**** DATA FOR PROCESSING ****

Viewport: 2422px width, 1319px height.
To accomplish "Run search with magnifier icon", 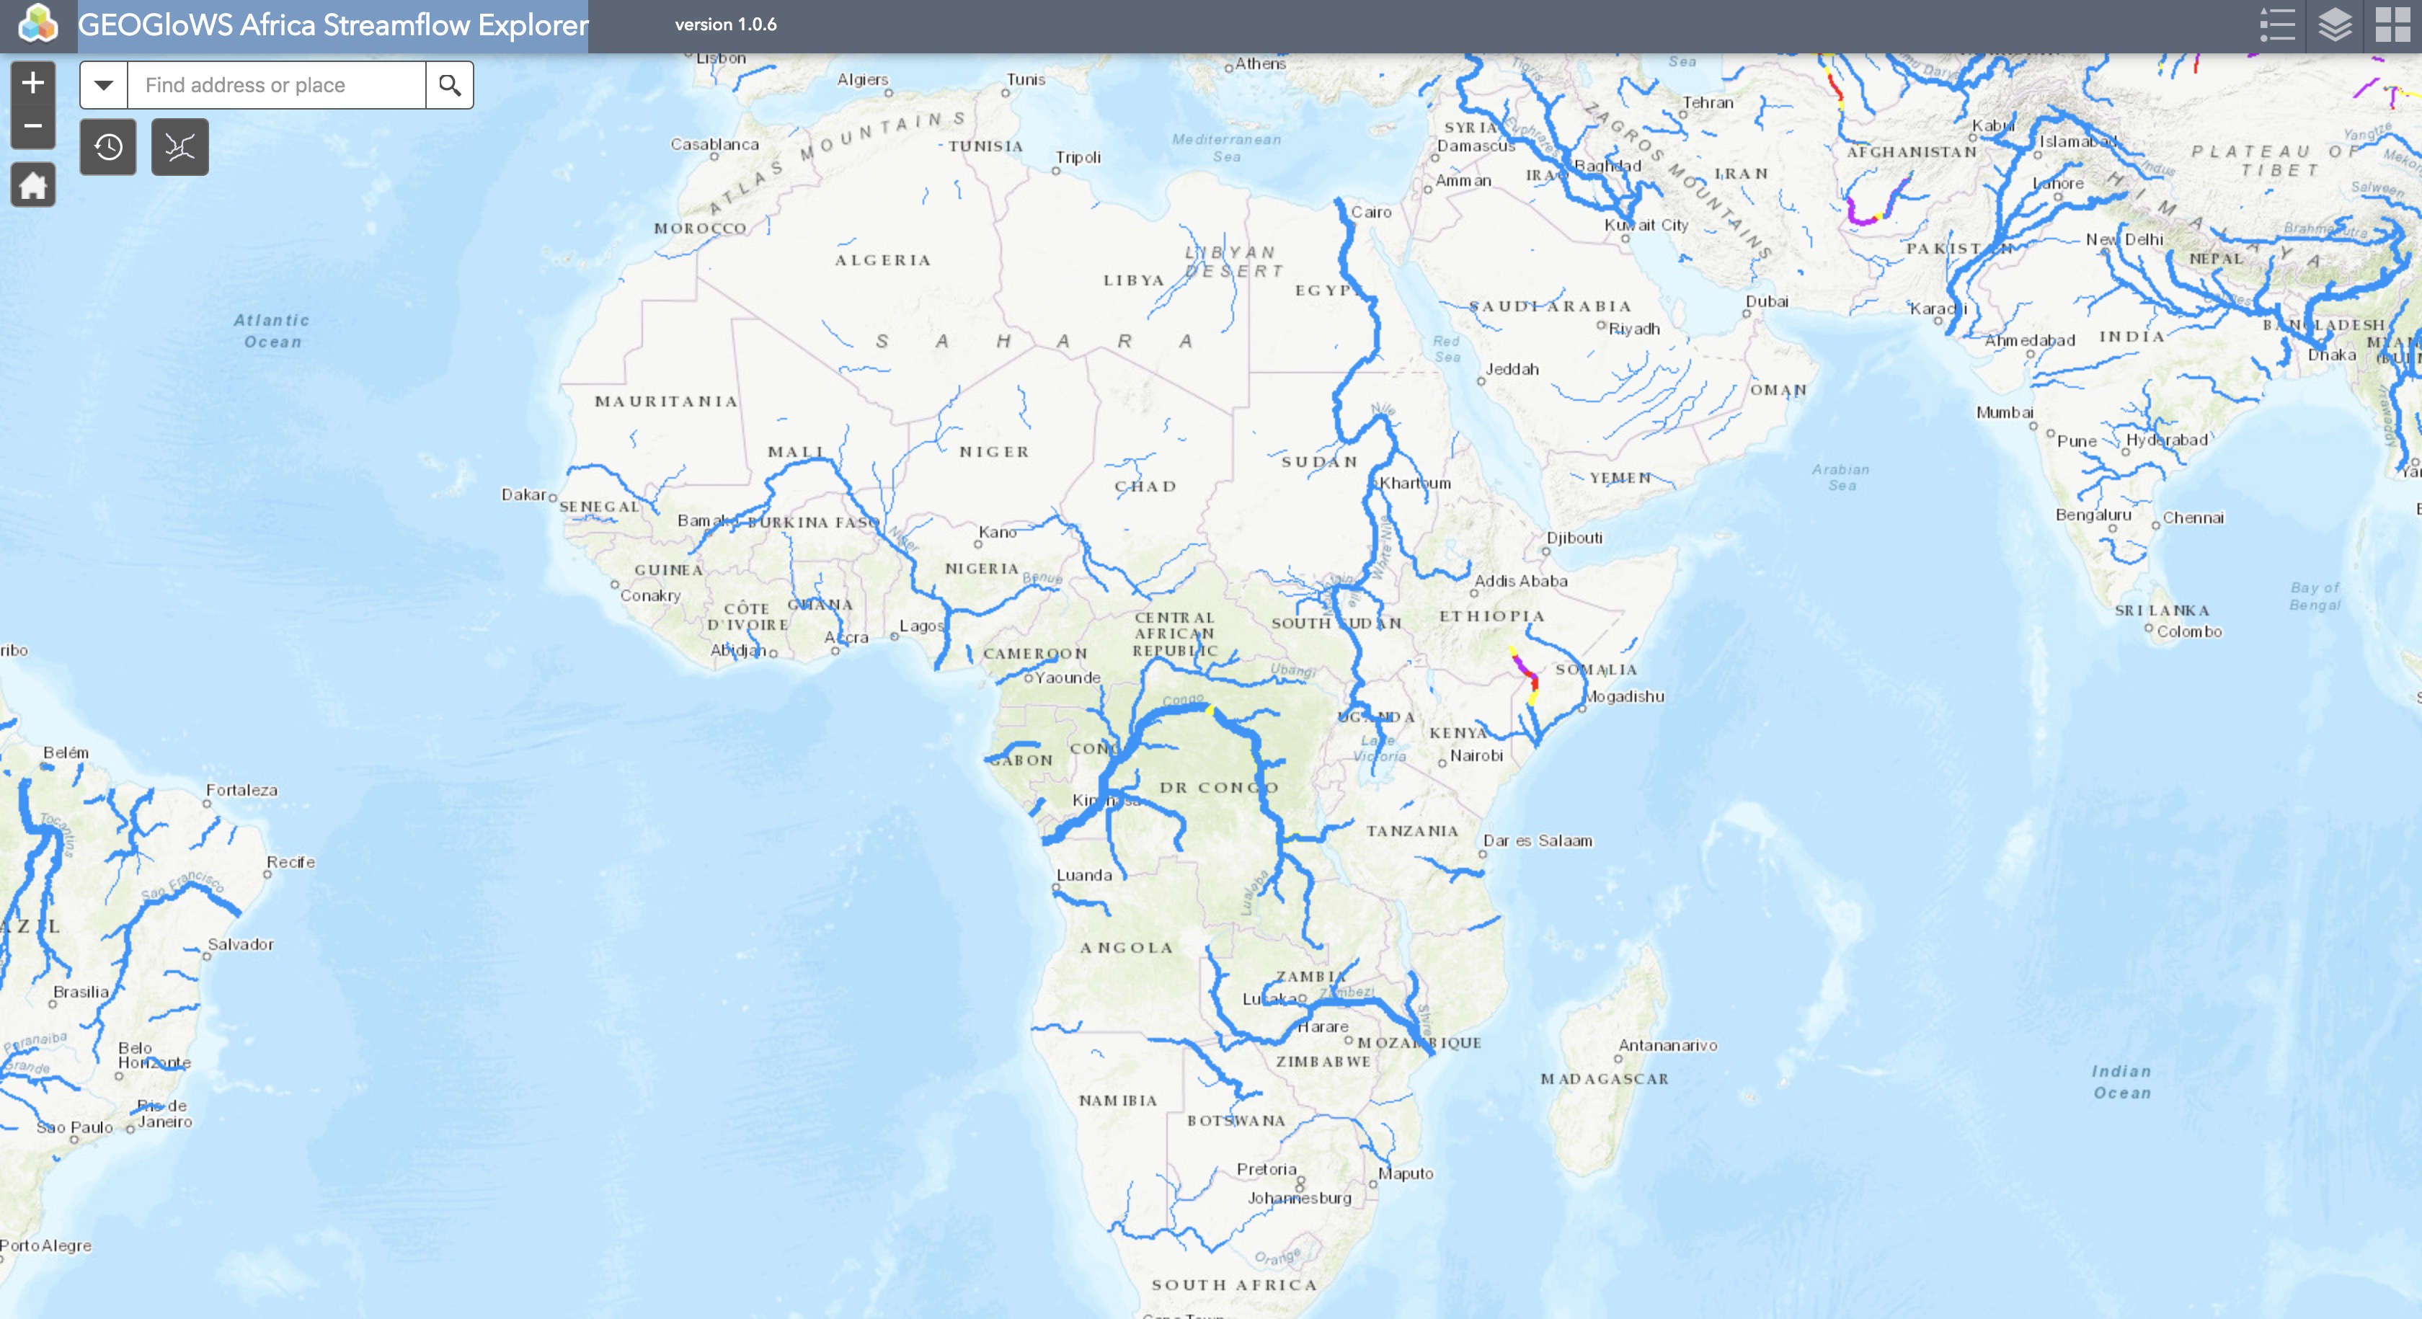I will coord(449,86).
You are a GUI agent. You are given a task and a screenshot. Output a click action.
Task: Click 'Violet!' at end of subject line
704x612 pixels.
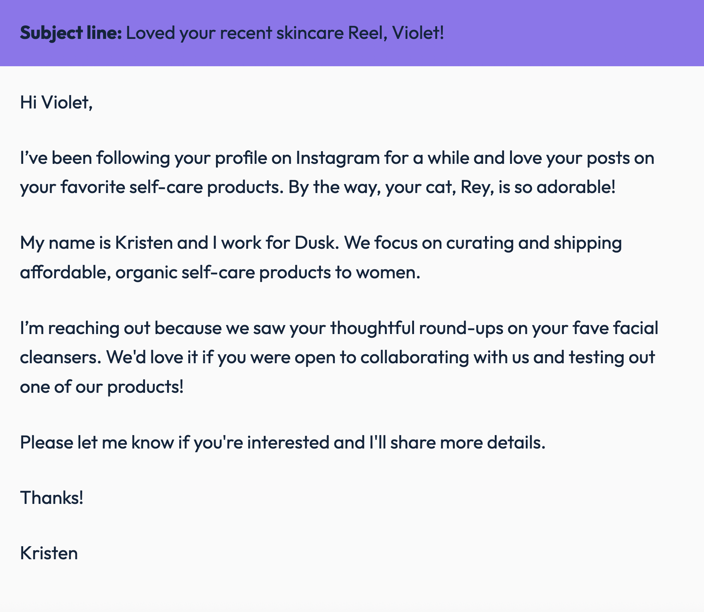pos(419,33)
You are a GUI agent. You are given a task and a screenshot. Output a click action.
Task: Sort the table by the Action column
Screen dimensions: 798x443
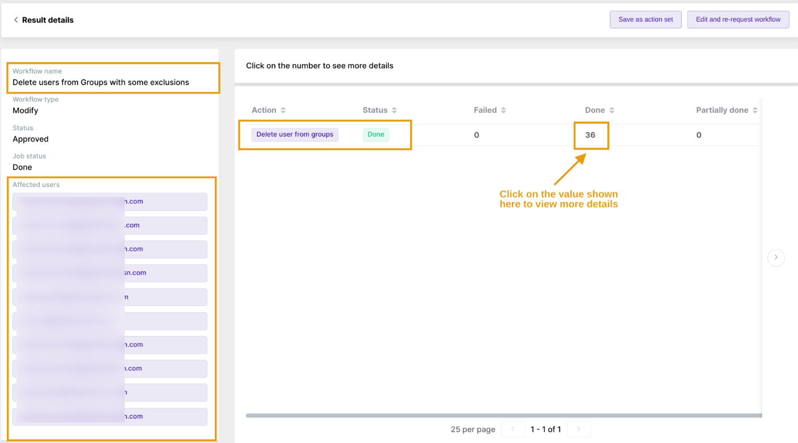283,110
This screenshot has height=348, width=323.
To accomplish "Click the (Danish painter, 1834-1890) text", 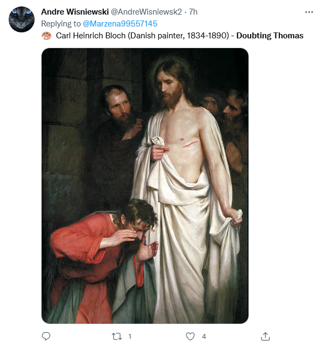I will coord(178,36).
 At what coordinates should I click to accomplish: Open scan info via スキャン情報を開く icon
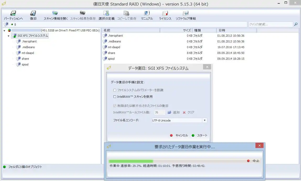pos(55,13)
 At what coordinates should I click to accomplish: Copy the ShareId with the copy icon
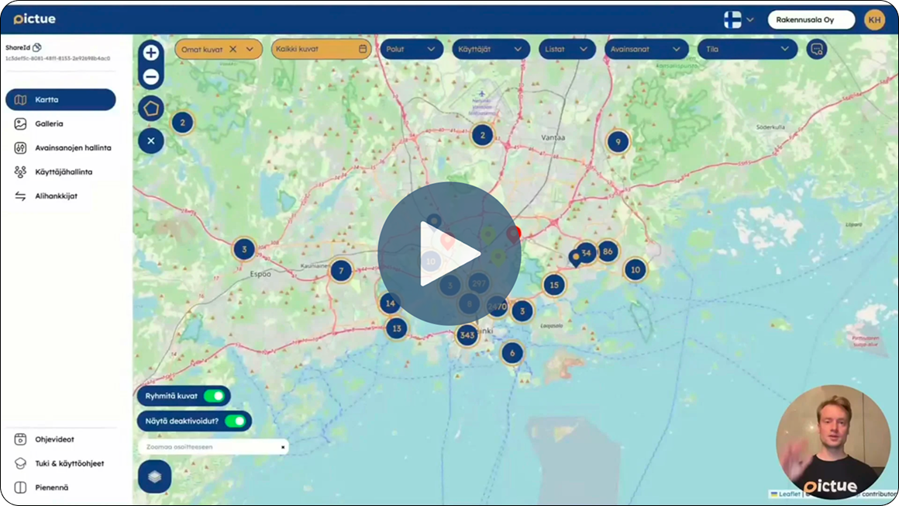pos(37,47)
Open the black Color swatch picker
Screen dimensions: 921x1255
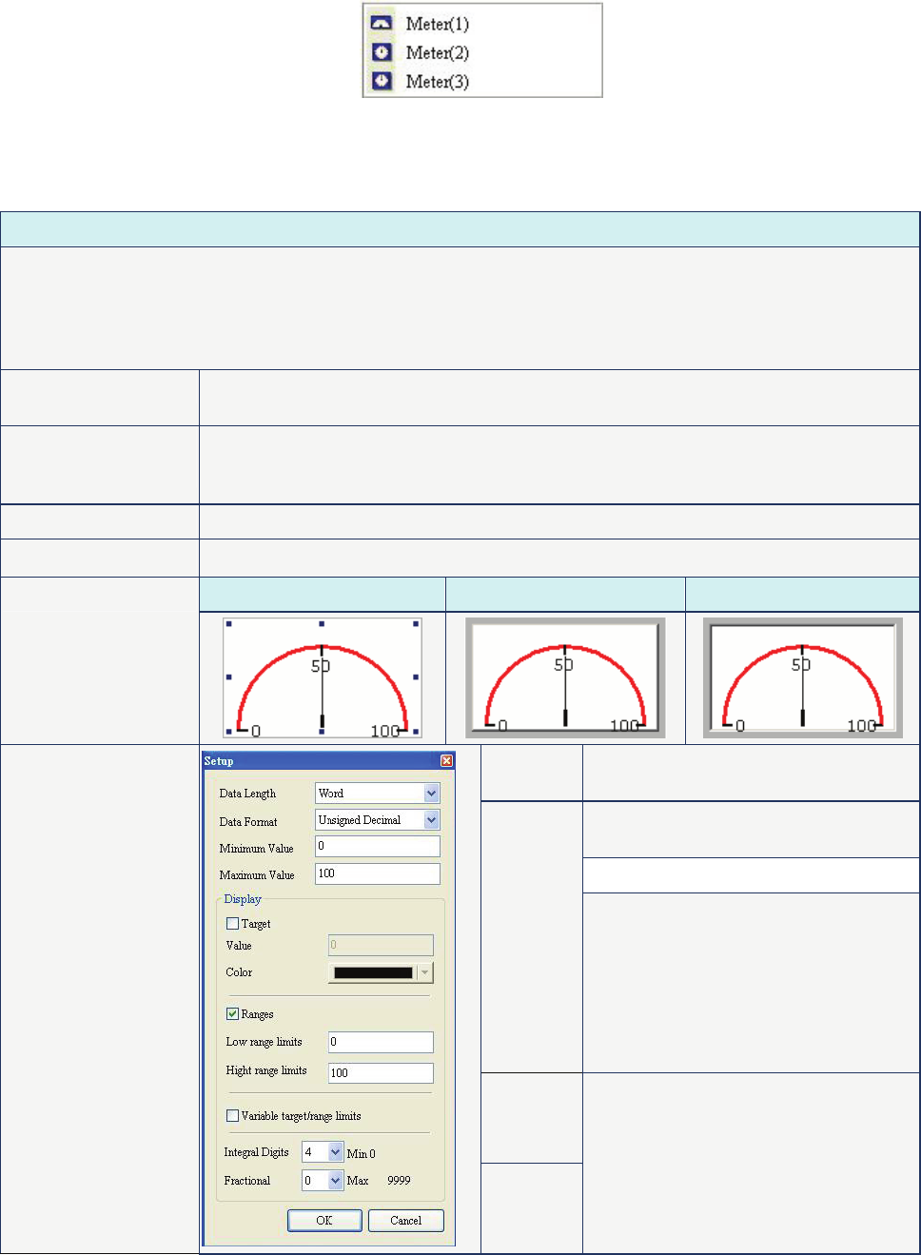click(x=381, y=972)
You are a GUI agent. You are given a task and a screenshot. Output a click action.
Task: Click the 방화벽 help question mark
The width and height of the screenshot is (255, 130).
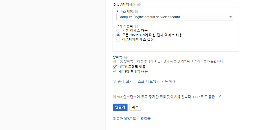click(126, 57)
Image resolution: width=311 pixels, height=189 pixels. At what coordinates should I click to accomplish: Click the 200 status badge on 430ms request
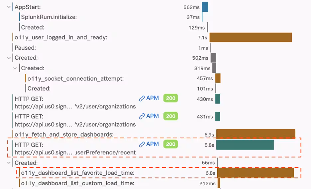click(x=170, y=98)
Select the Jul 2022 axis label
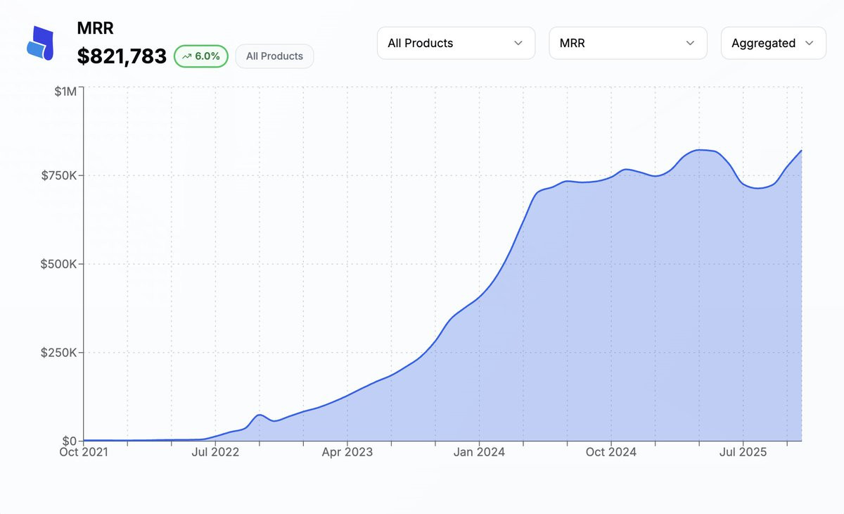 click(215, 452)
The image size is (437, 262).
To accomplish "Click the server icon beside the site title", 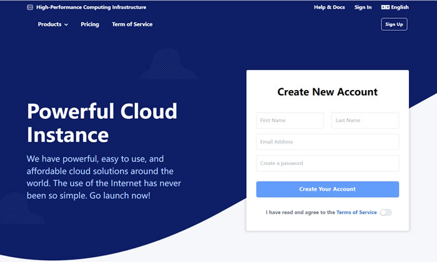I will [30, 8].
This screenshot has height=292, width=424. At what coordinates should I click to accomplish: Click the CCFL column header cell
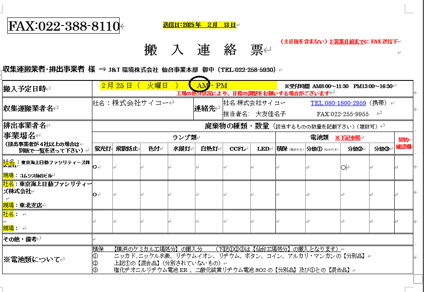pos(237,149)
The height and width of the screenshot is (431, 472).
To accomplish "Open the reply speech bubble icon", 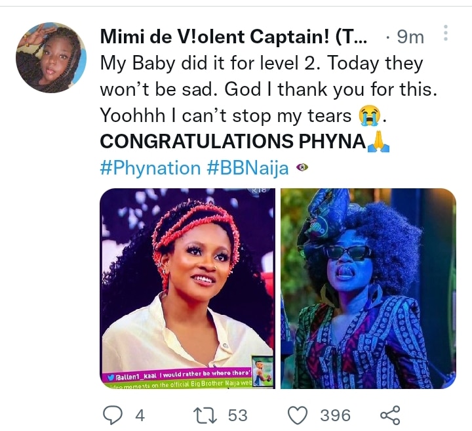I will click(x=113, y=415).
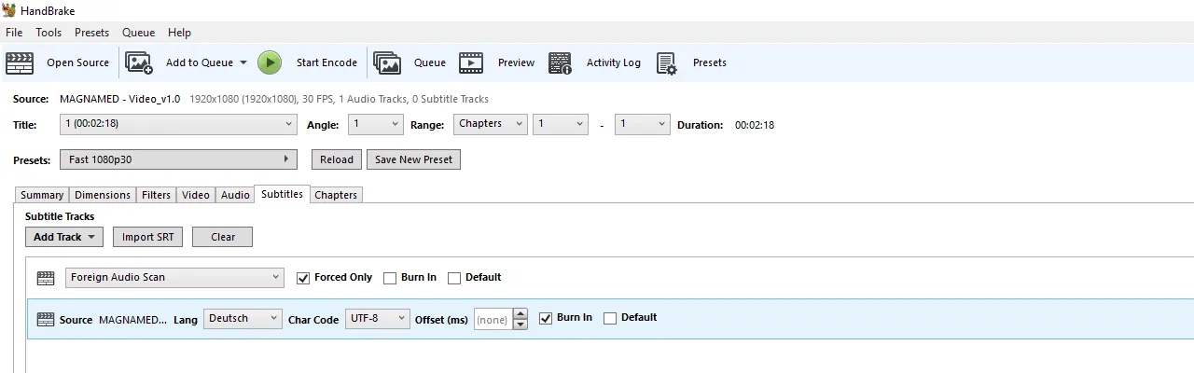Viewport: 1194px width, 373px height.
Task: Uncheck Forced Only for Foreign Audio Scan
Action: 303,278
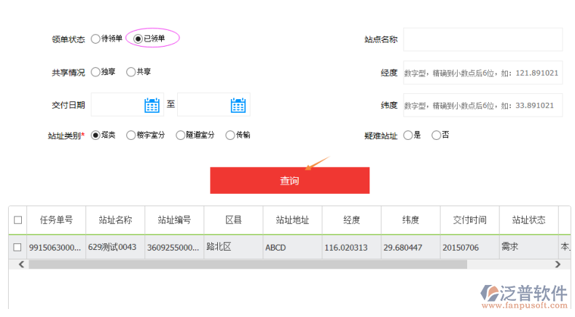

****

• WHAT YOU SHOULD DO
Start with the line above containing "Screen dimensions: 921x1255" and end with the line containing "The image size is (437, 262).". Set down that stretch exactly, without any pictures.

• OUTPUT
Screen dimensions: 921x1255
click(x=381, y=972)
You are a GUI agent. You are given a task and a screenshot. Output a click action.
Task: Click the 방화벽 help question mark
The width and height of the screenshot is (255, 130).
click(126, 57)
Image resolution: width=311 pixels, height=189 pixels. At what coordinates should I click to accomplish: Click the 200 status badge on 430ms request
click(x=170, y=98)
Select the Jul 2022 axis label
 click(215, 452)
The image size is (437, 262).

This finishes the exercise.